You'll remember from high school history that Parks was the woman whose single act of defiance against unjust, racist laws in 1955 Alabama helped launch the civil-rights movement. For this, she has correctly ascended to legendary status.

But don't you dare draw any comparisons between Parks and anyone else not already canonized by popular culture. And most certainly do not call Elvira Arellano - the 32-year-old Mexican illegal immigrant who was arrested in Los Angeles on Aug. 19 - the Mexican Rosa Parks, as some have done. I and others (including Pilar Marerro at La Opinion) stepped into the fray last week noting the similarities between the situations of the two women that have drawn the comparison. From the reaction, you would have thought we were talking about Osama bin Laden, not a diminutive Mexican mother from Chicago who got deported after speaking out against U.S. immigration policy.

I would agree that Arellano is unlikely to become as famous or iconic as Rosa Parks. She's just not that compelling a media personality. As well, Parks' ascension from mild-mannered seamstress to

Mother of the Civil Rights Movement came to be through a rare confluence of factors that aren't in evidence in the nascent movement of illegal immigrants.

Still, I find it curious that some are so sputteringly outraged by the suggestion that, to Mexican illegal immigrants, Arellano is just like Rosa Parks. I imagine that Parks herself would not only see the similarity between their situations, but might even be flattered that Mexican immigrants reached across tense racial lines to find a hero worth emulating.

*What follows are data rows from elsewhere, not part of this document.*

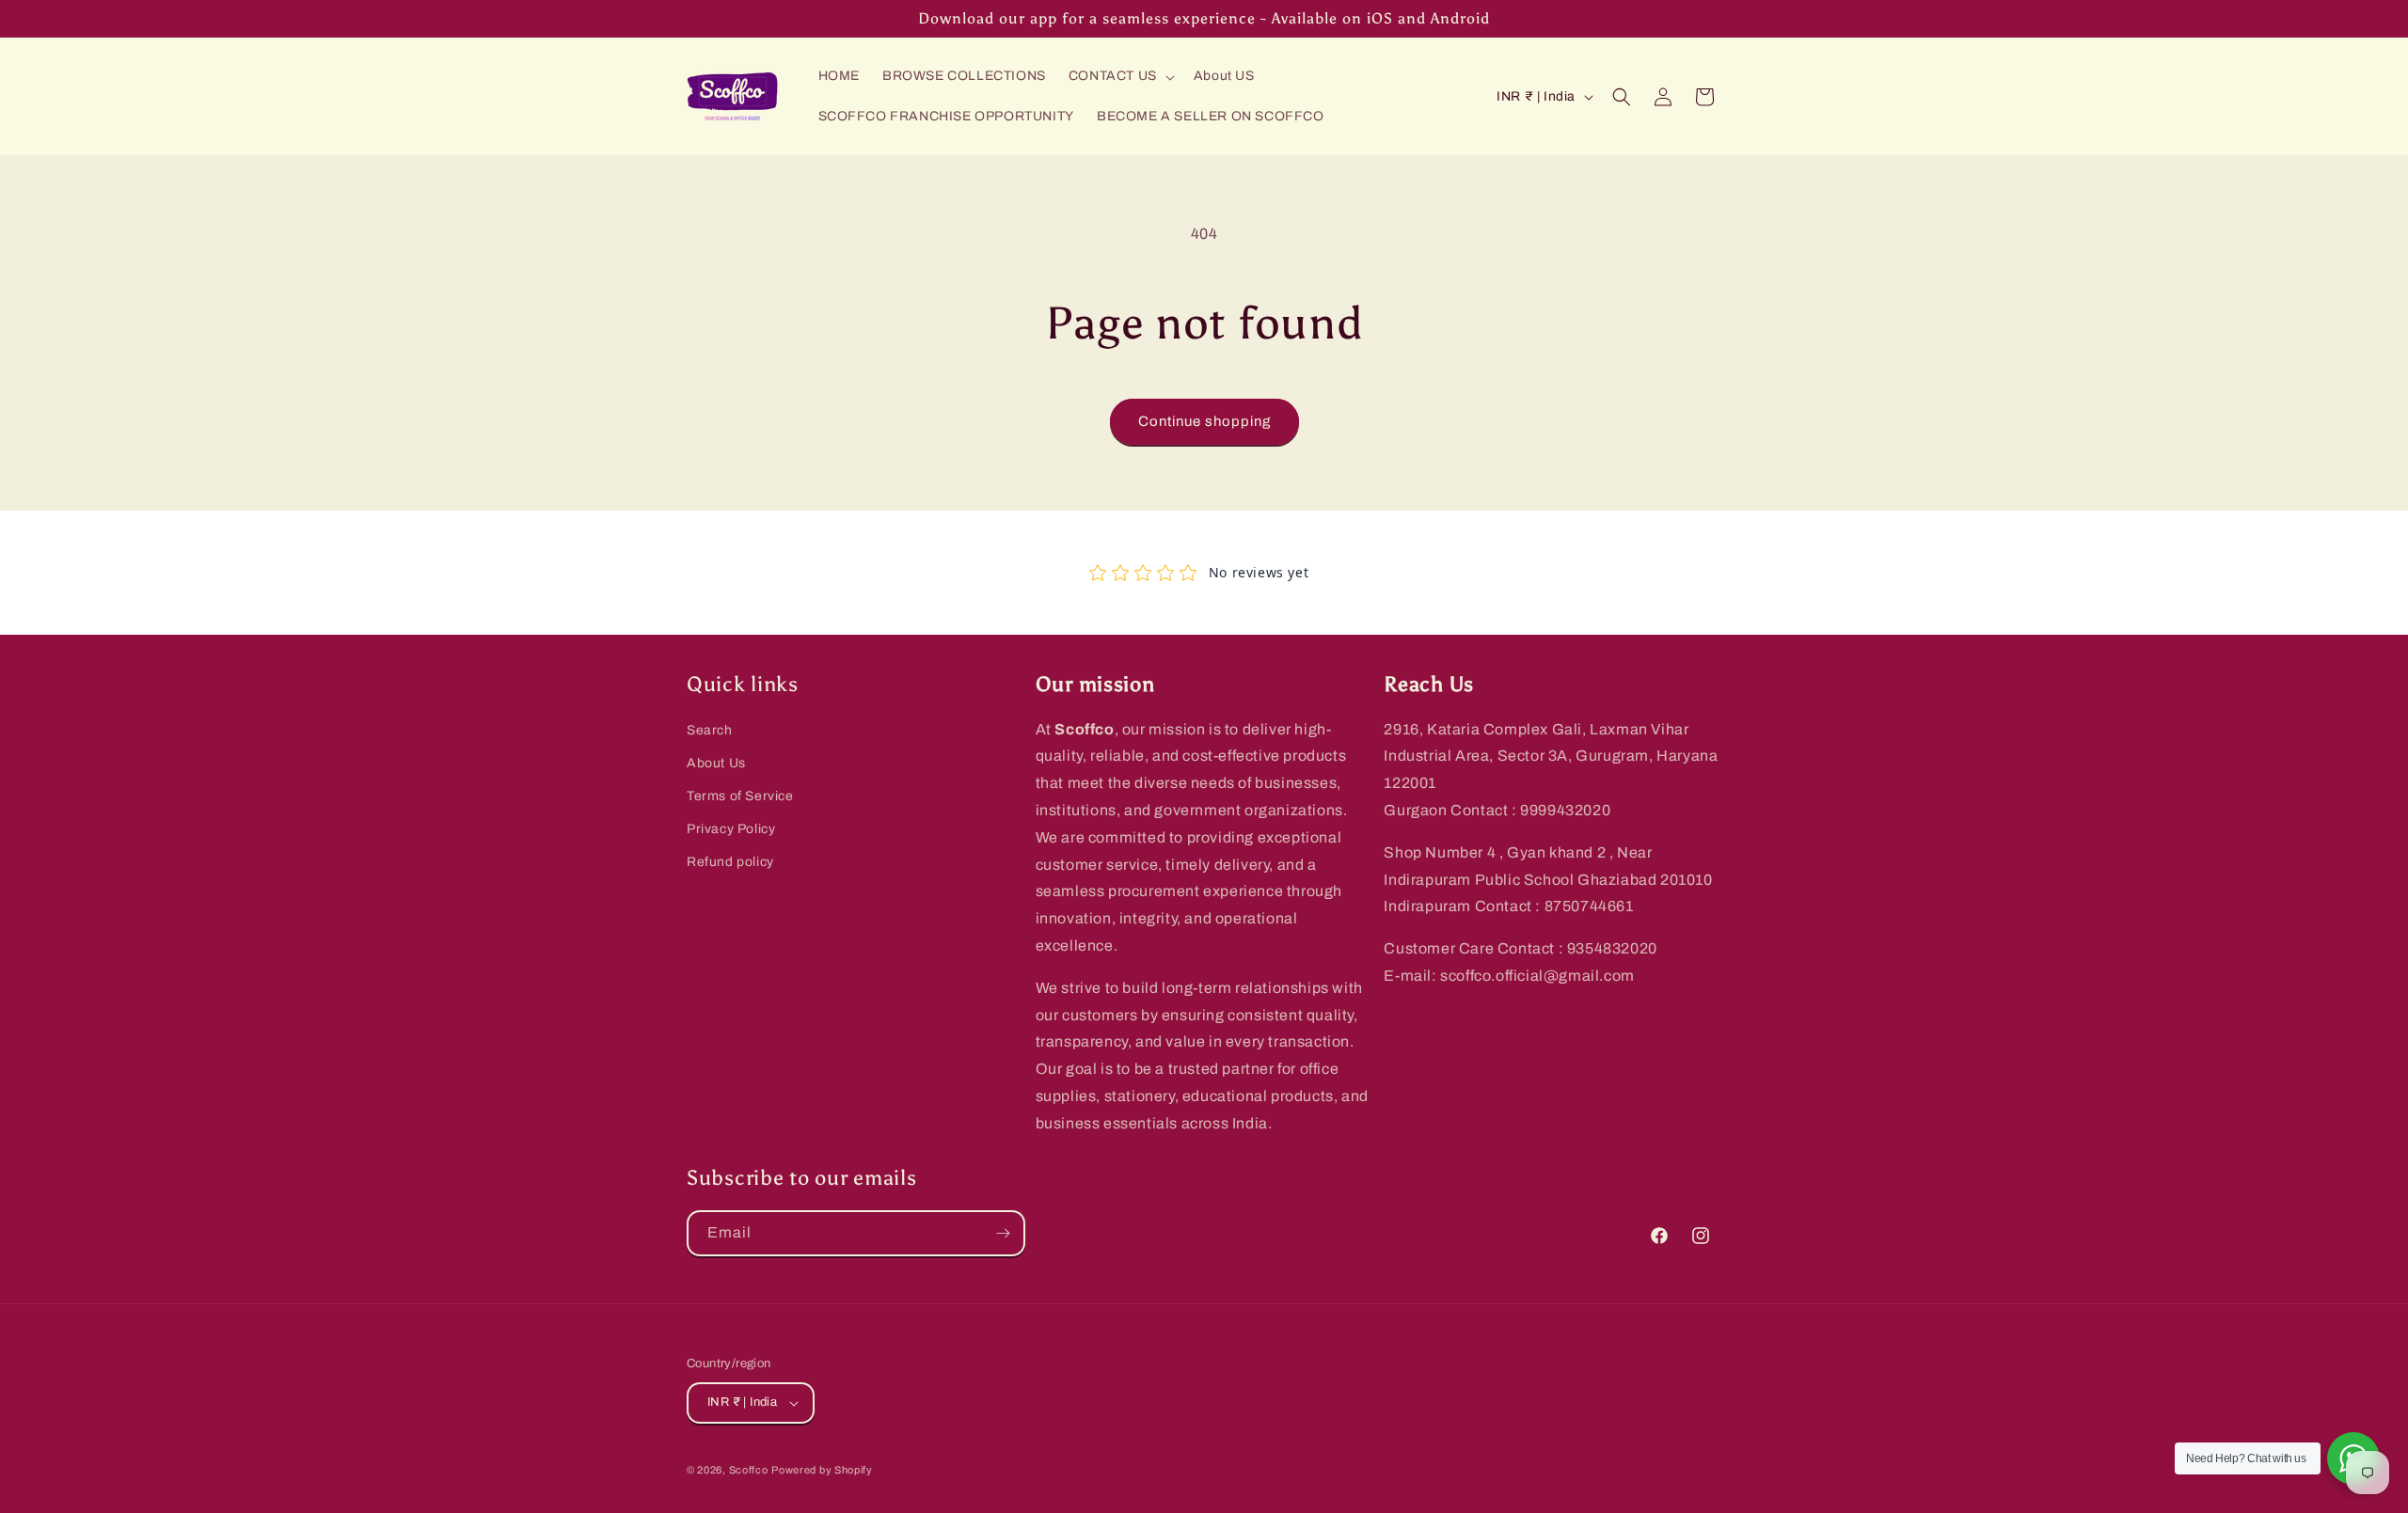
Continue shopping (1204, 421)
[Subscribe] (1002, 1233)
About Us (716, 763)
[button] (1119, 76)
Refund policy (730, 862)
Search (710, 730)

Parks, like Arellano, lived in a society that didn't recognize her as an equal citizen, that subjected her to capricious and opportunistic laws and exploited her labor. She, too, was a woman who became an activist, dedicated to reforming the segregationist laws she felt were unjust - an opinion which contemporary America now collectively shares.

Parks could probably also empathize with the bravery it took to publicly defy those laws. Yes, Parks broke the law, too! In her case, a Montgomery, Ala., city ordinance segregating the buses. It was no small matter; black people in the South in the 1950s were killed for less.

Arellano, who had gained some notoriety in the year she spent hiding in a Chicago church from immigration officials trying to deport her, risked not quite as much as Parks. But she knew going public with a speaking tour very likely meant arrest, deportation and separation from her 8-year-old, American-born son - all of which happened.

Parks was also arrested, though not beaten, as many were in that time, and sent to jail by a government looking to send a message to the unhappy black population not to get any wise ideas. After their defiance, both women were buried in criticism by those who believed they had no right to speak out because of their inherent inferiority - Rosa because of her blackness, and Elvira for her illegality.

Arellano might be a criminal to the legal citizenry of the United States, but she's a hero to millions of the illegal residents who are too afraid to do little more than keep their heads down, pick strawberries and hope for a day that the United States starts either enforcing its laws evenly or gets rid of them. Parks certainly wasn't a hero to the South's white establishment, which liked the segregationist society and its large population of subcitizens quite fine the way they were, but her single action was the force needed to launch a long-desired bus boycott.

Obviously there are many, many differences between the two women, from the color of their skin and personal circumstance to their legal and marital status. But the biggest one is that Parks, who never meant to be a hero, is a legend. (In fact, another woman, Claudette Colvin, arrested earlier that year, was supposed to be the NAACP's test case for a bus segregation lawsuit, but was dropped when it turned out she was 15, unmarried and pregnant. Luckily, Parks came along nine months later.) Arellano, meanwhile, will more likely be a footnote in the long tale of U.S. immigration policy.

Is Elvira Arellano the next Rosa Parks? Not likely, but it's not a bad thing for anyone - black or brown, legal or illegal - to aspire to.